La Commission européenne a reconnu mardi "une situation difficile" après la publication d’une enquête journalistique révélant que les fonds de l’UE alloués à des pays africains – Tunisie, Maroc et Mauritanie – servaient en partie à financer des refoulements dans le désert pour empêcher les exilés d’atteindre l’Europe. Des pratiques contraires au droit international.

Face aux accusations de complicité sur les violations des droits de l’Homme dans certains pays d’Afrique, la Commission européenne a réagi mardi 21 mai. "Parfois, la situation est difficile dans nos pays partenaires" mais ils "restent des États souverains et contrôlent leurs forces nationales", a affirmé une des porte-parole de l’institution, Ana Pisonero. Son homologue Éric Mamer, interrogé lors d’un point presse quotidien, a lui aussi partagé la même analyse : "C’est une situation qui est difficile, qui est mouvante et sur laquelle nous allons continuer à travailler".

Une enquête, publiée le même jour par des médias internationaux dont Le Monde et le Washington Post avec le collectif de journalistes Lighthouse Reports, révèle comment "l’Europe soutient, finance et participe directement à des opérations clandestines menées dans les pays d’Afrique du Nord pour abandonner chaque année des dizaines de milliers de personnes noires dans le désert ou dans des régions reculées afin de les empêcher de venir dans l’Union européenne (UE)".

Arrestations arbitraires

L’enquête signale que des réfugiés et migrants au Maroc, en Mauritanie et en Tunisie sont "appréhendés en raison de la couleur de leur peau, emmenés dans des bus et conduits au milieu de nulle part, souvent dans des zones désertes et arides", sans eau ni nourriture.

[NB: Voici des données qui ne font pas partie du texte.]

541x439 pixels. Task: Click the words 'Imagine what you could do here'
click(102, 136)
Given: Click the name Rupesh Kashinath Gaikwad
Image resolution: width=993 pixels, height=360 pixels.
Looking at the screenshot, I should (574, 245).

Certains sont emmenés vers des zones frontalières où ils sont "vendus par les autorités à des trafiquants d’êtres humains et à des gangs qui les torturent contre rançon".

Depuis plusieurs années, InfoMigrants a publié des dizaines d’articles et de témoignages de migrants racontant les arrestations arbitraires dans les rues ou dans les maisons des Noirs dans ces pays, mais aussi en Libye et en Algérie, et les refoulements dans des zones désertiques.

À l’été 2023, la rédaction avait récolté plusieurs récits d’exilés relatant les interpellations dans les rues de Sfax, dans le centre-est de la Tunisie, et les expulsions dans le désert, à la frontière avec l’Algérie et la Libye – des pratiques qui n’ont jamais cessé depuis et qui se sont mêmes accentuées ces derniers jours.

En fin d’année, InfoMigrants avait révélé que des exilés étaient discrètement transmis par des forces tunisiennes à des Libyens, et transférés dans les prisons du pays. (...)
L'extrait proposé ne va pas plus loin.